▸ **EXERCISE**
Go through the listing and write out all of it exactly.

▸ **SOURCE RECORDS**
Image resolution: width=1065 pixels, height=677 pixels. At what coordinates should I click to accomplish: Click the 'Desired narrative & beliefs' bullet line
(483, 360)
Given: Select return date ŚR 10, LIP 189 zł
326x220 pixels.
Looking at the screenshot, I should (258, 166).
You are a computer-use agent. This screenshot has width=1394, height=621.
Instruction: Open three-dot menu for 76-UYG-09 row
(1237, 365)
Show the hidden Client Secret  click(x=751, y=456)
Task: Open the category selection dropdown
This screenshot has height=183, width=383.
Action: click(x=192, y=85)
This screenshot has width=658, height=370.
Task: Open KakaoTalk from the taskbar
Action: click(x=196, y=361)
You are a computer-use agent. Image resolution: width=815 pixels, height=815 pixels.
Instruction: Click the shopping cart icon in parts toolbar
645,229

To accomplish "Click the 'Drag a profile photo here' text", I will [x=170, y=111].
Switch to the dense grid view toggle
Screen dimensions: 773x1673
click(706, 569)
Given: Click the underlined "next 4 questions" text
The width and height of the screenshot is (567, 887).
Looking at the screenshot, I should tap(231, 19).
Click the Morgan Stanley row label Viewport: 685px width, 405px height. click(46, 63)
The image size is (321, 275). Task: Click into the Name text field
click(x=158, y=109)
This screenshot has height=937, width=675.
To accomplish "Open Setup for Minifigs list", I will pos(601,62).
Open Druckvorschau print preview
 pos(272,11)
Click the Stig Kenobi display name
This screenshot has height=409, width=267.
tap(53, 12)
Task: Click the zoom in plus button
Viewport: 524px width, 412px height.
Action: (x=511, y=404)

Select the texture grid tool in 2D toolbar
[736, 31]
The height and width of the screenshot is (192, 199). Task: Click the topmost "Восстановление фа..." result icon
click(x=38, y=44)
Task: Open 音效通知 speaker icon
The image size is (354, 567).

▸ **EXERCISE RESULT**
Image resolution: width=1065 pixels, height=677 pixels. At what coordinates should I click to accomplish: Click the 'Desired narrative & beliefs' bullet line
(483, 360)
Given: Select return date ŚR 10, LIP 189 zł
326x220 pixels.
Looking at the screenshot, I should (258, 166).
You are a computer-use agent. This screenshot has width=1394, height=621.
Instruction: Open three-dot menu for 76-UYG-09 row
(1237, 365)
Show the hidden Client Secret  click(x=751, y=456)
Task: Open the category selection dropdown
This screenshot has height=183, width=383.
Action: click(x=192, y=85)
This screenshot has width=658, height=370.
Task: Open KakaoTalk from the taskbar
Action: click(x=196, y=361)
You are a computer-use agent. Image resolution: width=815 pixels, height=815 pixels.
Instruction: Click the shopping cart icon in parts toolbar
645,229

To accomplish "Click the 'Drag a profile photo here' text", I will [x=170, y=111].
Switch to the dense grid view toggle
Screen dimensions: 773x1673
click(706, 569)
Given: Click the underlined "next 4 questions" text
The width and height of the screenshot is (567, 887).
Looking at the screenshot, I should tap(231, 19).
Click the Morgan Stanley row label Viewport: 685px width, 405px height. click(46, 63)
The image size is (321, 275). Task: Click into the Name text field
click(x=158, y=109)
This screenshot has height=937, width=675.
To accomplish "Open Setup for Minifigs list", I will pos(601,62).
Open Druckvorschau print preview
 pos(272,11)
Click the Stig Kenobi display name
This screenshot has height=409, width=267.
tap(53, 12)
Task: Click the zoom in plus button
Viewport: 524px width, 412px height.
Action: (x=511, y=404)

Select the texture grid tool in 2D toolbar
[736, 31]
The height and width of the screenshot is (192, 199). Task: Click the topmost "Восстановление фа..." result icon
click(x=38, y=44)
Task: Open 音效通知 speaker icon
The image size is (354, 567).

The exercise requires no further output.